About a Frame

Ramblings of a former TV producer

The Fish That Won’t Die.

I’ve moved on from TV. This year, I’m laying it all on the line and going after the dream of telling one story, at the cost of everything that’s dear and important to me. It’s to help a people that changed my life, and who I truly believe in, and if I can get this story told, properly, I will be firmly reassured that ‘anything can happen.’I believe this, I’ve experienced it, but it’s been a while, and I’m simply seeking affirmation of sorts.

I might be ready to give up on TV, the place where I saw affirmation in my professional life, but TV’s not so ready to give me up quite yet. I still get offers to do adventure shows, or to take off to some jungle to be a hermit and film animals, and future financial necessities might just see me on a plane to some far off destination again. But, for as long as I can help it, I want to stay on the ground.

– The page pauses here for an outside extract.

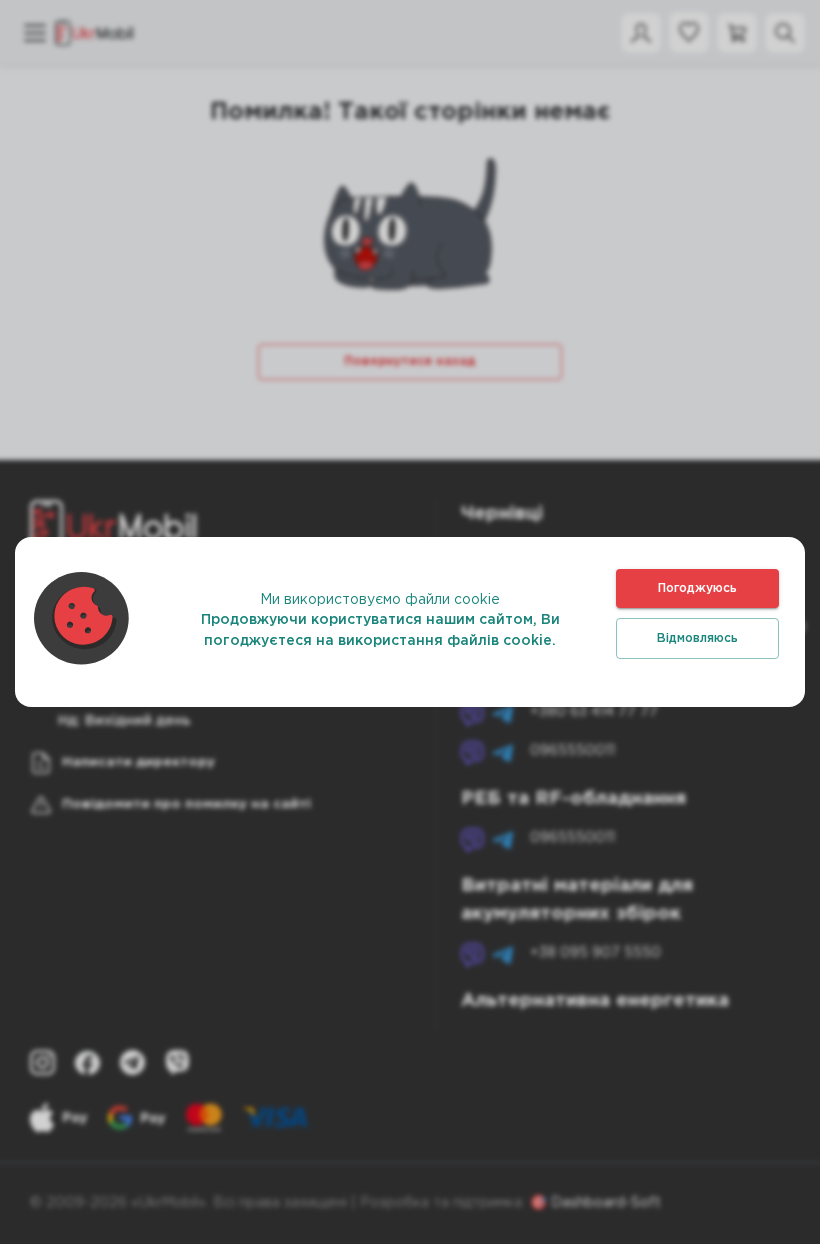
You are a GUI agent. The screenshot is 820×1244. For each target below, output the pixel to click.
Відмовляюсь (697, 638)
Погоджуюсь (697, 588)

The one thing that does make me smile about those haunting door knocks is the response I still get for my first baby, the closest idea to my heart: Fisher Kings - a TV series exploring the lives of disappearing artisan fishing communities around the globe. Created by me, developed by Mira Chang (mentor and director/DP of most of the big docs earlier in the decade), and shot with my good friend Michael Husvar, and, of course, my brother Charl Hodges. In the past few months everyone from Discovery en Español, Animal Planet, Nat Geo, and now even international networks ring my phone, ask about the project, and go away. I’m not giving it much sweat, but, this is another reminder that a good idea never dies, it just might spend a very long time finding legs. And sure, odds are that, just like everyone who calls, this morning’s call will also lead to nothing, but I know that I’m not a hack with a delusional idea. This realization is not just based on past experience but because my gut tells me that with Fisher Kings I had a good story to tell. And this time, with my little movie that WILL, I also have that gut feeling, but this time is multiplied by a thousand.

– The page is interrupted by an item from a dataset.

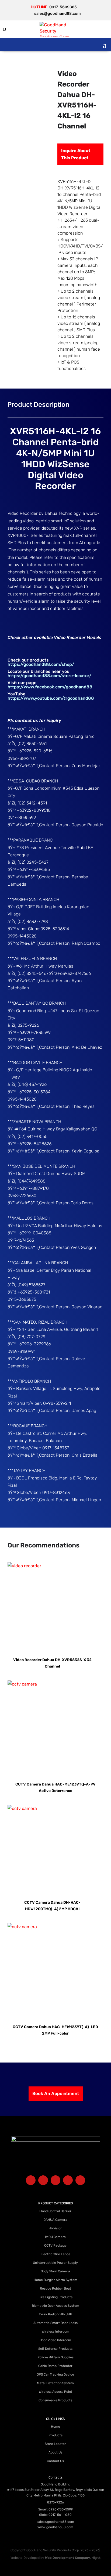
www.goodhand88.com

So the lesson of 2011 is, keep on fighting if you truly believe your project has merit. It might not be tomorrow, or this year, but if you build the story, using the fire in your belly, someone will listen; someday. Perhaps someday very soon.

Godspeed; kenbe fem.

(And yes, the trailer is cheesy, and the actual concept has more merit. This was all executed to the desires of interested networks. For an explanation as to why I, and many others resort to such a desperate move visit THIS link and fast forward to minute 6. Another lesson to be learned.)